• **INPUT DATA**
==============================

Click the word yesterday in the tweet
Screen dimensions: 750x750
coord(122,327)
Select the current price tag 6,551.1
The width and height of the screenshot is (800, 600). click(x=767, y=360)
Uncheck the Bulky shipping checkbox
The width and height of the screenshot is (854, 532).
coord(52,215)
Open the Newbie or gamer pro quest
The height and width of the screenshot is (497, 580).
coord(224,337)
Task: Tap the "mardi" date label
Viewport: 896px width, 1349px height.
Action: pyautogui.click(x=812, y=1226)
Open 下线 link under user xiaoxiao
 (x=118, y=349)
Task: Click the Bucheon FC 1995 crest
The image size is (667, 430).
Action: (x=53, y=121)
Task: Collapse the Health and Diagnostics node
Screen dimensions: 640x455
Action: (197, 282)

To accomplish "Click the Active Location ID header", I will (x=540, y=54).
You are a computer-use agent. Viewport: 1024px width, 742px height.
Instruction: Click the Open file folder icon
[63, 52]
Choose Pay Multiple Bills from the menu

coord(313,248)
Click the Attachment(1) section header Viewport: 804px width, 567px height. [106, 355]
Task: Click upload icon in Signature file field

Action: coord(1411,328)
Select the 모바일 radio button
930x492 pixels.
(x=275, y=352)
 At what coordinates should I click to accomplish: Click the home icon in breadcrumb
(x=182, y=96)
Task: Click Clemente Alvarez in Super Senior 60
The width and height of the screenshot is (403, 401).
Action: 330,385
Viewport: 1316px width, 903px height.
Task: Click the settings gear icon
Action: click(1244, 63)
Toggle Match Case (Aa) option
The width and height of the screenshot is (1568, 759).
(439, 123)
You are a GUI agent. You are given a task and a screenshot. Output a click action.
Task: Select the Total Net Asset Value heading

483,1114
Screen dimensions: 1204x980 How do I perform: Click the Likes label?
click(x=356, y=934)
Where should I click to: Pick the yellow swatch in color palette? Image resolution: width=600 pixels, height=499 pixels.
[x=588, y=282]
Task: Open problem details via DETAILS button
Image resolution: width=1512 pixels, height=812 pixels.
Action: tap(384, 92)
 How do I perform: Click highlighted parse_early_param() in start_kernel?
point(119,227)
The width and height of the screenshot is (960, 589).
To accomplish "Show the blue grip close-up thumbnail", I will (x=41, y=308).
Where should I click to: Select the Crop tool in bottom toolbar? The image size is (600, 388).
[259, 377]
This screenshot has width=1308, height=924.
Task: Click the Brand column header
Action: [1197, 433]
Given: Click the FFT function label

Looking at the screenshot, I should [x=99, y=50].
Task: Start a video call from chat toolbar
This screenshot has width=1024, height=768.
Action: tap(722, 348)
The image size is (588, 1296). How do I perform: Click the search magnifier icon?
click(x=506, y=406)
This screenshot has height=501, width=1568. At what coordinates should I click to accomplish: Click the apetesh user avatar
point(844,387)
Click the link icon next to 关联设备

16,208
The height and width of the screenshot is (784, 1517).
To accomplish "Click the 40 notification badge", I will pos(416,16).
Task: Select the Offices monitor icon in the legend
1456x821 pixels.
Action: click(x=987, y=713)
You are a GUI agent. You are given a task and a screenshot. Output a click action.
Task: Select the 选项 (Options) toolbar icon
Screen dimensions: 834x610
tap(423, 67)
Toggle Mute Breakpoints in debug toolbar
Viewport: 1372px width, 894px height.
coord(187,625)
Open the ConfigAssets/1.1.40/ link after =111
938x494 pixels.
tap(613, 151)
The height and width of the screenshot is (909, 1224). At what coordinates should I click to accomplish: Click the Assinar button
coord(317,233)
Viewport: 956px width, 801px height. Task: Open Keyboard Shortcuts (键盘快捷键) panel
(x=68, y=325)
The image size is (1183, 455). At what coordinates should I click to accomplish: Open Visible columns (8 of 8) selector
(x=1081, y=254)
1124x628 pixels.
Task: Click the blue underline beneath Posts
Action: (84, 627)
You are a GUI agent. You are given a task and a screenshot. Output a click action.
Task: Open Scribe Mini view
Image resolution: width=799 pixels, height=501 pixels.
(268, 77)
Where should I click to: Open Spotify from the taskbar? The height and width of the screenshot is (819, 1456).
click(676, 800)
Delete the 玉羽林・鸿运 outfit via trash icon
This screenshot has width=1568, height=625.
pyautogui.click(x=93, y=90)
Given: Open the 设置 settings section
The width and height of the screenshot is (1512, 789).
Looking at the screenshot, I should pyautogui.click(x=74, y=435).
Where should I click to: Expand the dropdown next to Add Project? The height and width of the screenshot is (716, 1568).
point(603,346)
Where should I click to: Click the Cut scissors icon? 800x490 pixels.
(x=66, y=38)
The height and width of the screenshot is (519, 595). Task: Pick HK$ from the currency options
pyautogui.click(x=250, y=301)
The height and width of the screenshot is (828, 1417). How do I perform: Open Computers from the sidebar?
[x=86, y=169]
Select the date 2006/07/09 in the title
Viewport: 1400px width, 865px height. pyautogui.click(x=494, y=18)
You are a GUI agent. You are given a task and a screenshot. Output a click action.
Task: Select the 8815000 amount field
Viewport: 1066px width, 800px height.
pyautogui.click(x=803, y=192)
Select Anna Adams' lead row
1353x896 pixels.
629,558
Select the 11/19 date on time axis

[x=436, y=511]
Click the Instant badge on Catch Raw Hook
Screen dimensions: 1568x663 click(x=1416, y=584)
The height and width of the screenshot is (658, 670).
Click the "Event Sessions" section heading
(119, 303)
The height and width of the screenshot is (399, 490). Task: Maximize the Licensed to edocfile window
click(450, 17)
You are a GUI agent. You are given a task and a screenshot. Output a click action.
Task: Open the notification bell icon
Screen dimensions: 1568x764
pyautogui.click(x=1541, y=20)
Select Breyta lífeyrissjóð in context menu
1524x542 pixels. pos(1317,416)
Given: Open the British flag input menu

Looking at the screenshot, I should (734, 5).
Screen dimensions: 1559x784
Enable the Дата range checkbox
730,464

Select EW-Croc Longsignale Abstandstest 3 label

==============================

• **AIM OF THE EXERCISE**
Quote all of the items above verbatim, keeping every line unchanged and in its original order.

• **WRITTEN SOLUTION**
Click the word yesterday in the tweet
Screen dimensions: 750x750
coord(122,327)
Select the current price tag 6,551.1
The width and height of the screenshot is (800, 600). click(x=767, y=360)
Uncheck the Bulky shipping checkbox
The width and height of the screenshot is (854, 532).
coord(52,215)
Open the Newbie or gamer pro quest
The height and width of the screenshot is (497, 580).
coord(224,337)
Task: Tap the "mardi" date label
Viewport: 896px width, 1349px height.
Action: pyautogui.click(x=812, y=1226)
Open 下线 link under user xiaoxiao
 (x=118, y=349)
Task: Click the Bucheon FC 1995 crest
The image size is (667, 430).
Action: (x=53, y=121)
Task: Collapse the Health and Diagnostics node
Screen dimensions: 640x455
Action: (197, 282)

To accomplish "Click the Active Location ID header", I will (x=540, y=54).
You are a computer-use agent. Viewport: 1024px width, 742px height.
Instruction: Click the Open file folder icon
[63, 52]
Choose Pay Multiple Bills from the menu

coord(313,248)
Click the Attachment(1) section header Viewport: 804px width, 567px height. [106, 355]
Task: Click upload icon in Signature file field

Action: coord(1411,328)
Select the 모바일 radio button
930x492 pixels.
(x=275, y=352)
 At what coordinates should I click to accomplish: Click the home icon in breadcrumb
(x=182, y=96)
Task: Click Clemente Alvarez in Super Senior 60
The width and height of the screenshot is (403, 401).
Action: 330,385
Viewport: 1316px width, 903px height.
Task: Click the settings gear icon
Action: click(1244, 63)
Toggle Match Case (Aa) option
The width and height of the screenshot is (1568, 759).
(439, 123)
You are a GUI agent. You are given a task and a screenshot. Output a click action.
Task: Select the Total Net Asset Value heading

483,1114
Screen dimensions: 1204x980 How do I perform: Click the Likes label?
click(x=356, y=934)
Where should I click to: Pick the yellow swatch in color palette? Image resolution: width=600 pixels, height=499 pixels.
[x=588, y=282]
Task: Open problem details via DETAILS button
Image resolution: width=1512 pixels, height=812 pixels.
Action: tap(384, 92)
 How do I perform: Click highlighted parse_early_param() in start_kernel?
point(119,227)
The width and height of the screenshot is (960, 589).
To accomplish "Show the blue grip close-up thumbnail", I will (x=41, y=308).
Where should I click to: Select the Crop tool in bottom toolbar? The image size is (600, 388).
[259, 377]
This screenshot has width=1308, height=924.
Task: Click the Brand column header
Action: [1197, 433]
Given: Click the FFT function label

Looking at the screenshot, I should [x=99, y=50].
Task: Start a video call from chat toolbar
This screenshot has width=1024, height=768.
Action: tap(722, 348)
The image size is (588, 1296). How do I perform: Click the search magnifier icon?
click(x=506, y=406)
This screenshot has height=501, width=1568. At what coordinates should I click to accomplish: Click the apetesh user avatar
point(844,387)
Click the link icon next to 关联设备

16,208
The height and width of the screenshot is (784, 1517).
To accomplish "Click the 40 notification badge", I will pos(416,16).
Task: Select the Offices monitor icon in the legend
1456x821 pixels.
Action: click(x=987, y=713)
You are a GUI agent. You are given a task and a screenshot. Output a click action.
Task: Select the 选项 (Options) toolbar icon
Screen dimensions: 834x610
tap(423, 67)
Toggle Mute Breakpoints in debug toolbar
Viewport: 1372px width, 894px height.
coord(187,625)
Open the ConfigAssets/1.1.40/ link after =111
938x494 pixels.
tap(613, 151)
The height and width of the screenshot is (909, 1224). At what coordinates should I click to accomplish: Click the Assinar button
coord(317,233)
Viewport: 956px width, 801px height. Task: Open Keyboard Shortcuts (键盘快捷键) panel
(x=68, y=325)
The image size is (1183, 455). At what coordinates should I click to accomplish: Open Visible columns (8 of 8) selector
(x=1081, y=254)
1124x628 pixels.
Task: Click the blue underline beneath Posts
Action: (84, 627)
You are a GUI agent. You are given a task and a screenshot. Output a click action.
Task: Open Scribe Mini view
Image resolution: width=799 pixels, height=501 pixels.
(268, 77)
Where should I click to: Open Spotify from the taskbar? The height and width of the screenshot is (819, 1456).
click(676, 800)
Delete the 玉羽林・鸿运 outfit via trash icon
This screenshot has width=1568, height=625.
pyautogui.click(x=93, y=90)
Given: Open the 设置 settings section
The width and height of the screenshot is (1512, 789).
Looking at the screenshot, I should pyautogui.click(x=74, y=435).
Where should I click to: Expand the dropdown next to Add Project? The height and width of the screenshot is (716, 1568).
point(603,346)
Where should I click to: Click the Cut scissors icon? 800x490 pixels.
(x=66, y=38)
The height and width of the screenshot is (519, 595). Task: Pick HK$ from the currency options
pyautogui.click(x=250, y=301)
The height and width of the screenshot is (828, 1417). How do I perform: Open Computers from the sidebar?
[x=86, y=169]
Select the date 2006/07/09 in the title
Viewport: 1400px width, 865px height. pyautogui.click(x=494, y=18)
You are a GUI agent. You are given a task and a screenshot. Output a click action.
Task: Select the 8815000 amount field
Viewport: 1066px width, 800px height.
pyautogui.click(x=803, y=192)
Select Anna Adams' lead row
1353x896 pixels.
629,558
Select the 11/19 date on time axis

[x=436, y=511]
Click the Instant badge on Catch Raw Hook
Screen dimensions: 1568x663 click(x=1416, y=584)
The height and width of the screenshot is (658, 670).
Click the "Event Sessions" section heading
(119, 303)
The height and width of the screenshot is (399, 490). Task: Maximize the Licensed to edocfile window
click(450, 17)
You are a GUI agent. You are given a task and a screenshot. Output a click action.
Task: Open the notification bell icon
Screen dimensions: 1568x764
pyautogui.click(x=1541, y=20)
Select Breyta lífeyrissjóð in context menu
1524x542 pixels. pos(1317,416)
Given: Open the British flag input menu

Looking at the screenshot, I should (734, 5).
Screen dimensions: 1559x784
Enable the Дата range checkbox
730,464

Select EW-Croc Longsignale Abstandstest 3 label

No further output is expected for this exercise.